ASMLがEUV露光の生産性を5割向上させる1000W光源技術を開発
去る2月24〜26日に米国カリフォルニア州サンノゼで開催された2026 SPIE Advanced Lithography + Patterning学会で、蘭ASMLの米国法人(元は露光装置光源メーカーのCymer, 2013年にASMLが買収)が、極端紫外線(EUV)の光源出力を従来の500W(販売中の最新モデルに搭載されている光源の出力)〜600W(開発中のモデル)からいっきに1000Wに上昇させる技術開発に成功したと発表した(図1、参考資料1参照)。

図1 2026 SPIE Advanced Lithography + Patterning 学会でのASML米国法人の発表要旨 出典:同学会ウェブサイト、参考資料1
毎時330枚の300mmウェーハ露光が可能に
ASMLでEUVリソグラフィを統括する執行副社長テウン・ファン・ゴッホ氏は、「顧客は現在1時間当たり最大約220枚の300mmシリコンウェーハを処理しているが、光源出力を1000Wに上げることにより、2020年末までに1台のマシンで1時間当たり約330枚のウェーハを処理できるようになるだろう」と述べている。

図2 中央に光学系を配置したEUV 露光装置の内部 出典:ASML

図3 EUV露光装置の光源部分の概略図 あくまでもEUV発光原理を模式的に示した図であり、実機の構造ははるかに複雑である 出典:ASML
13.5nmの波長のEUV光を生成するために、溶融スズの液滴の流れをチャンバ内に噴射し、そこで強力な二酸化炭素レーザーによってそれらをプラズマ化するわけだが、ASMLはスズの液滴の数を1秒あたり約10万個に倍増し、既存の単一の成形バーストではなく、2つのより小さなレーザーバーストを使用してそれらをプラズマに変換することで出力を1000Wに上昇させることに成功したという(図2、図3参照)。
ASMLのEUV 露光装置量産モデルの光源出力向上を振り返ると、2013年に量産向けEUV露光装置という位置づけの「NXE:3300B」の光源は当初10Wレベルであったが、2015年にフィールドで80Wによる稼働を実現。

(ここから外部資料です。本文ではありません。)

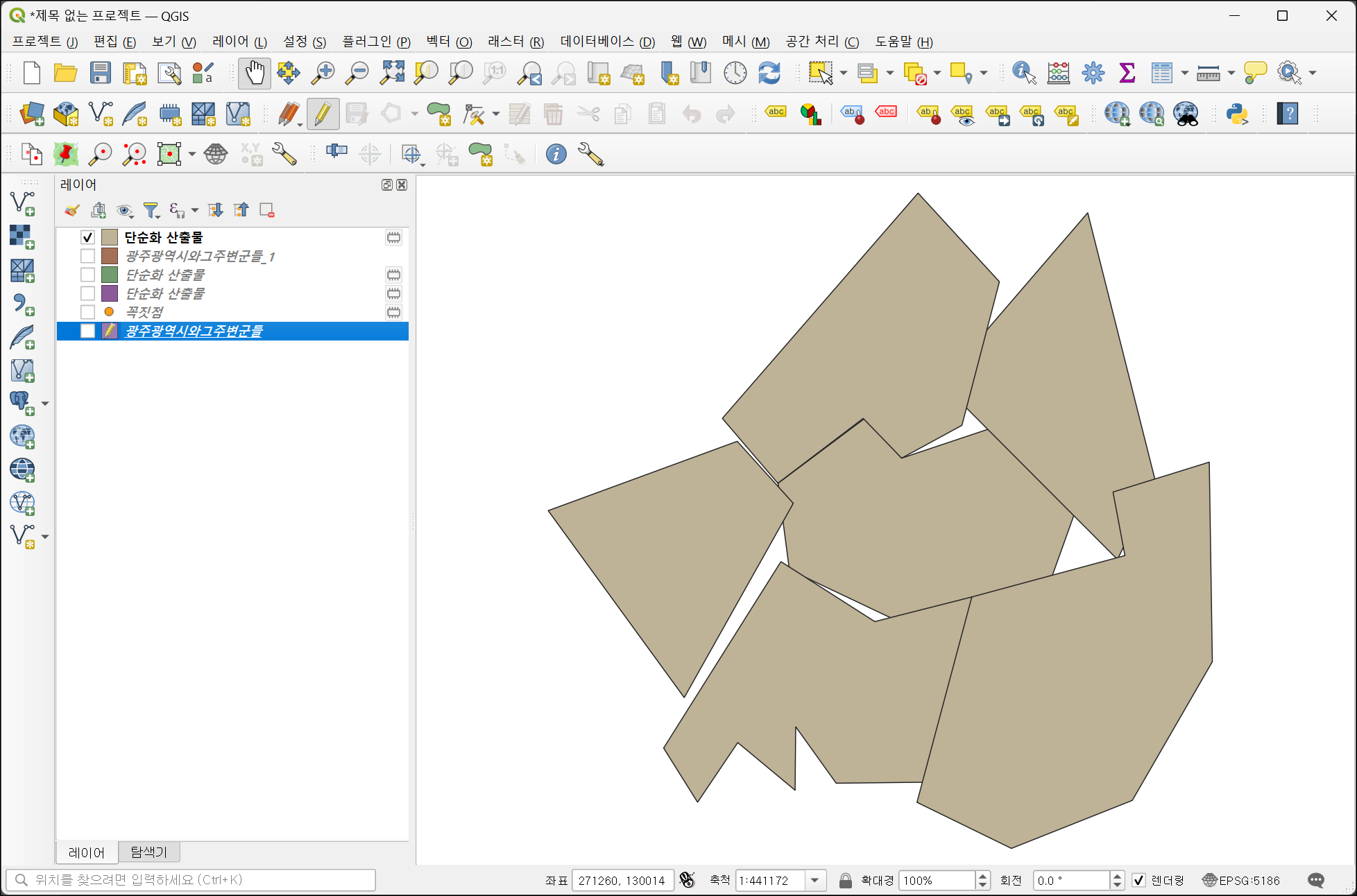1357x896 pixels.
Task: Uncheck the top 단순화 산출물 layer checkbox
Action: pos(87,237)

以降も重ね合わせ精度の向上なども含めた高性能化が進められてきており、2021年に出荷された「NXE:3600D」では350Wへと光源出力が増強された。さらに、2024年に出荷が開始され、ラピダスも導入したことでも知られる「NXE:3800E」では出力が500Wへと引き上げられ、2026年後半から2027年前半に出荷開始予定の次世代機「NXE:3800F」で600W光源が搭載される予定となっている。2030年までには1000Wに引き上げられるメドが立ったという。
「EUV実用化は不可能」を可能に
かつて、ニコンのトップは、「EUV露光は、超音速旅客機コンコルドのように技術的には素晴らしくても実用化は不可能」との見立てでEUV関連の開発を止めてしまった。しかし、ASMLは、 「不可能」を可能にすべく莫大な開発費と人材リソースを投入して実用化に成功し、さらに高解像度・高スループット機種の開発に取り組んでいる。AI需要の持続的な成長に伴い、高性能EUV露光装置の需給が逼迫しており、同社は多数の受注残を抱えている。
かつては最強のライバルだった日本勢を蹴落して世界EUV露光装置市場を独占して快進撃を続けるASMLの世界半導体製造装置業界売上高ランキングトップの座はますます強固なものになりそうである。